# RECORDS SUPPLIED

=== Begin Enclosure ===

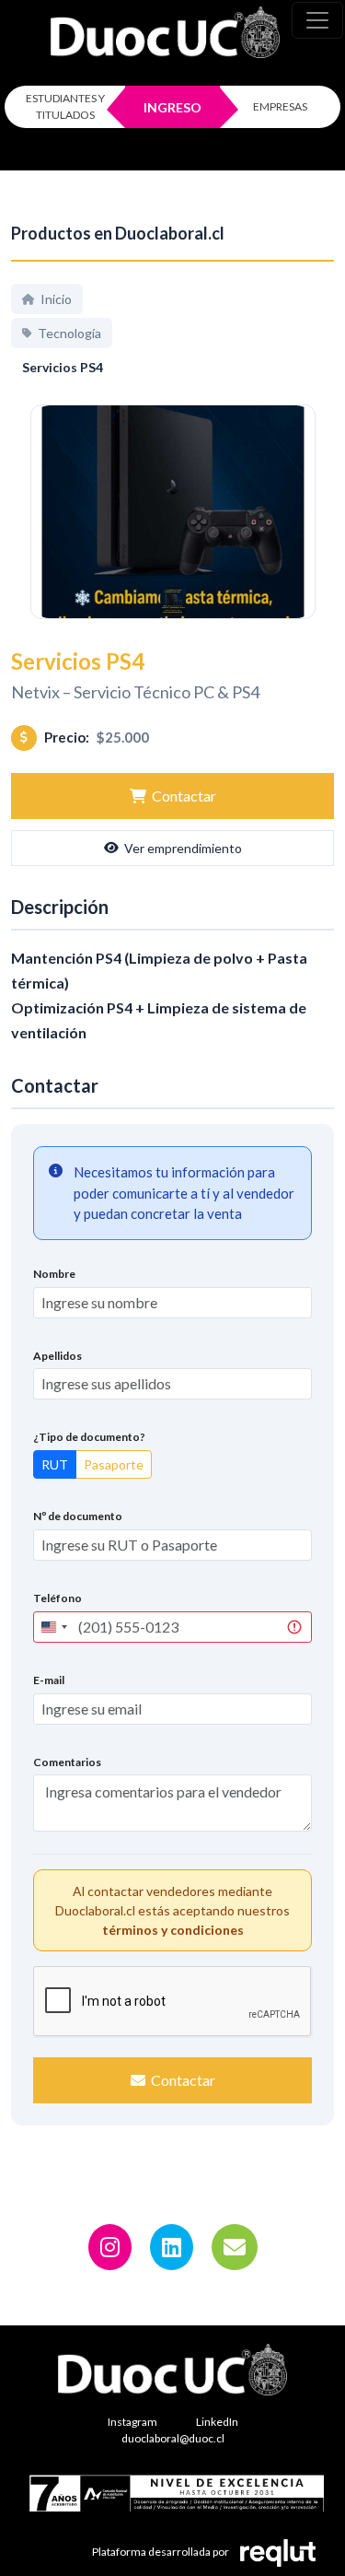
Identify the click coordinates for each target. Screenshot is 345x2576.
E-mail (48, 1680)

=== End Enclosure ===
=== Begin Enclosure ===

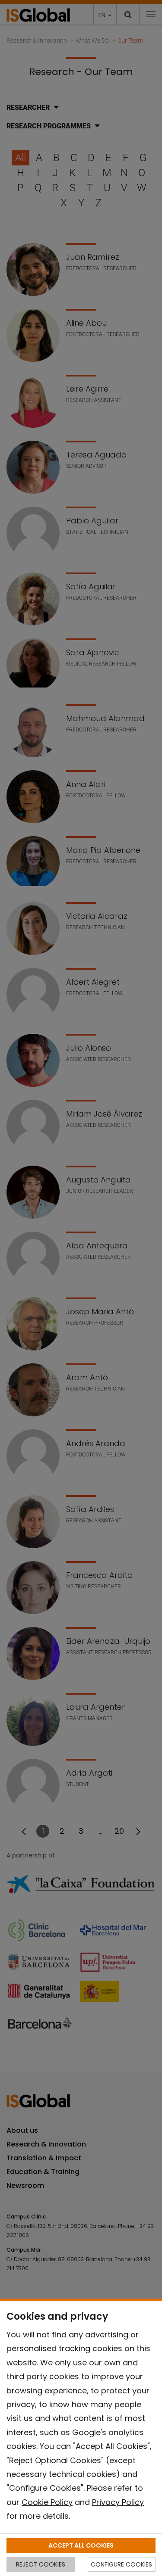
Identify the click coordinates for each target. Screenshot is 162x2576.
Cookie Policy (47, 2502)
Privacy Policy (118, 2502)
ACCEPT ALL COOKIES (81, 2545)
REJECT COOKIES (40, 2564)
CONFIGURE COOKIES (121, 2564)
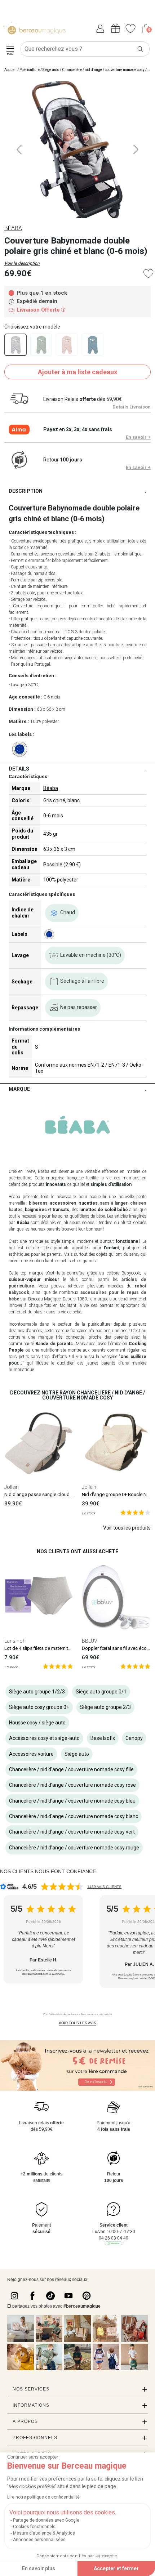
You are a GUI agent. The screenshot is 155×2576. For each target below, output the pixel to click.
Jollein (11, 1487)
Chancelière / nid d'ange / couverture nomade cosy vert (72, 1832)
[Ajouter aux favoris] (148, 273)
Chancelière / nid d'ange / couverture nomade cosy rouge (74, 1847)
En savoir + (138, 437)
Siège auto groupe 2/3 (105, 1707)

=== End Enclosure ===

# WORK REQUIRED
Repeat exactly the stretch of the listing above that starts with the line holding "Cookie Policy (47, 2502)" and finishes with the line holding "Siège auto groupe 2/3 (105, 1707)", both included. Skip every picture.

# RESPONSE TO THE TASK
Cookie Policy (47, 2502)
Privacy Policy (118, 2502)
ACCEPT ALL COOKIES (81, 2545)
REJECT COOKIES (40, 2564)
CONFIGURE COOKIES (121, 2564)
You are a GUI agent. The screenshot is 155×2576. For each target below, output the pixel to click.
Jollein (11, 1487)
Chancelière / nid d'ange / couverture nomade cosy vert (72, 1832)
[Ajouter aux favoris] (148, 273)
Chancelière / nid d'ange / couverture nomade cosy rouge (74, 1847)
En savoir + (138, 437)
Siège auto groupe 2/3 (105, 1707)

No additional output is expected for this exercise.